Cramer, K., Bolender, A.-L., Stockmar, I., Jungmann, R., Kasper, R., & Shin, J. Y. (2019). Visualization of bacterial protein complexes labeled with fluorescent proteins and nanobody binders for STED microscopy. International Journal of Molecular Sciences, 20(14): 3376. doi:10.3390/ijms20143376.

Cite as: https://hdl.handle.net/21.11116/0000-0006-C885-2

Abstract

In situ visualization of molecular assemblies near their macromolecular scale is a powerful tool to investigate fundamental cellular processes. Super-resolution light microscopies (SRM) overcome the diffraction limit and allow researchers to investigate molecular arrangements at the nanoscale. However, in bacterial cells, visualization of these assemblies can be challenging because of their small size and the presence of the cell wall.
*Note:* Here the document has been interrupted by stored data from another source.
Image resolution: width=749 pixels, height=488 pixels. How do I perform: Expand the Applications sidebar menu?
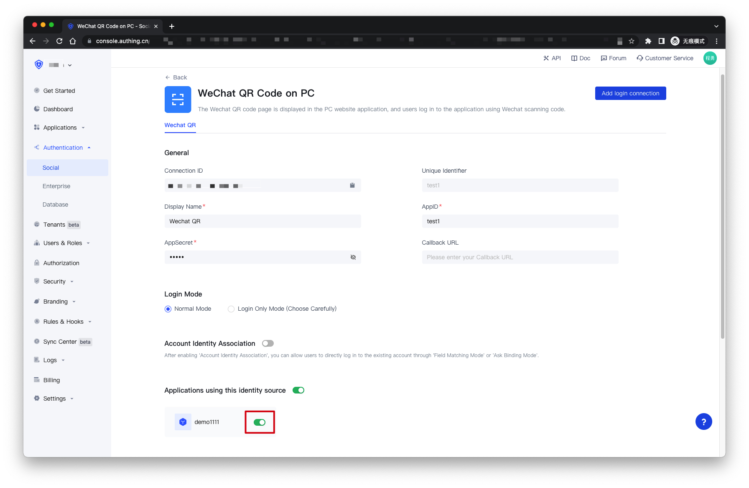(x=60, y=128)
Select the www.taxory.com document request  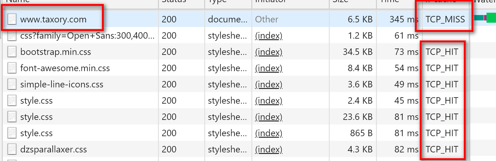pos(53,19)
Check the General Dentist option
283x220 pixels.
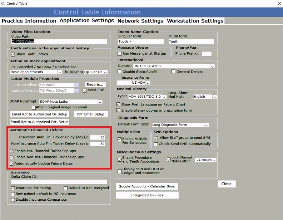pos(173,72)
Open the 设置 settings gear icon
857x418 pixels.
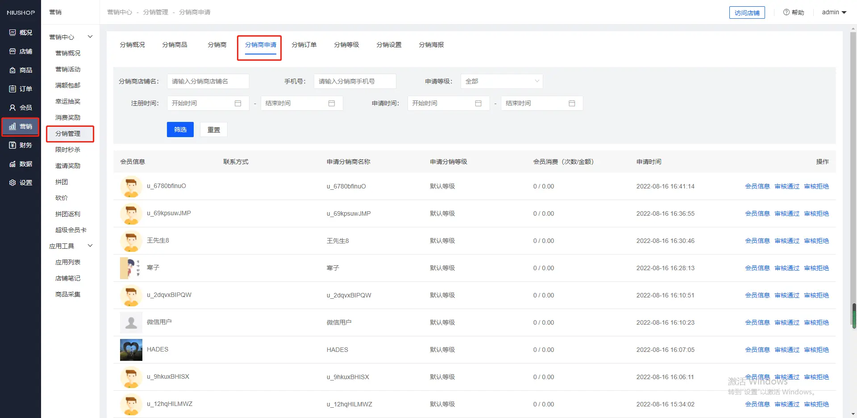point(12,183)
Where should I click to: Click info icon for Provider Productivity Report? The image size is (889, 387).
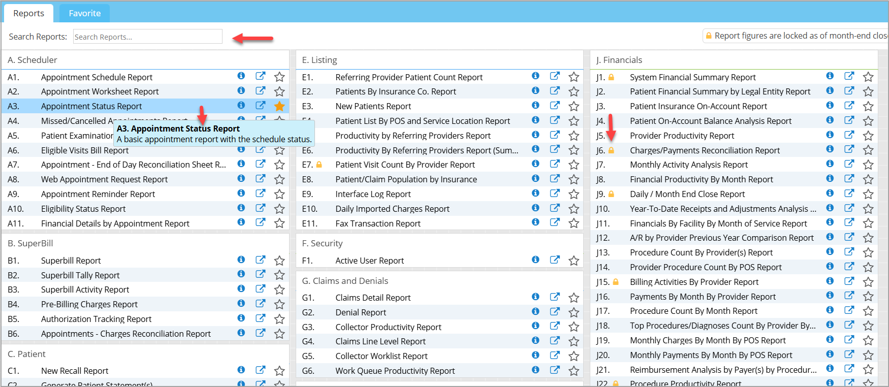[x=830, y=135]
Thus, although conceptually promising, successful application of SRM techniques requires careful optimization in labeling biochemistry, fluorescent dye choice, bacterial biology and microscopy to gain biological insights. Here, we apply Stimulated Emission Depletion (STED) microscopy to visualize cell division proteins in bacterial cells, specifically E. coli and B. subtilis. We applied nanobodies that specifically recognize fluorescent proteins, such as GFP, mCherry2 and PAmCherry, fused to targets for STED imaging and evaluated the effect of various organic fluorescent dyes on the performance of STED in bacterial cells. We expect this research to guide scientists for in situ macromolecular visualization using STED in bacterial systems.